- **Data extract**
•••

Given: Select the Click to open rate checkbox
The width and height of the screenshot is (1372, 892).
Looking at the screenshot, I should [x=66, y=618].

•••

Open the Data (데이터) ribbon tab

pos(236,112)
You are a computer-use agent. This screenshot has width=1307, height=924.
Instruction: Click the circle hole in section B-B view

•••

- **What to work on**
Gather each line of the listing that holds the string "Click".

- **Response to the task**
Given: Select the Click to open rate checkbox
Instruction: Click the circle hole in section B-B view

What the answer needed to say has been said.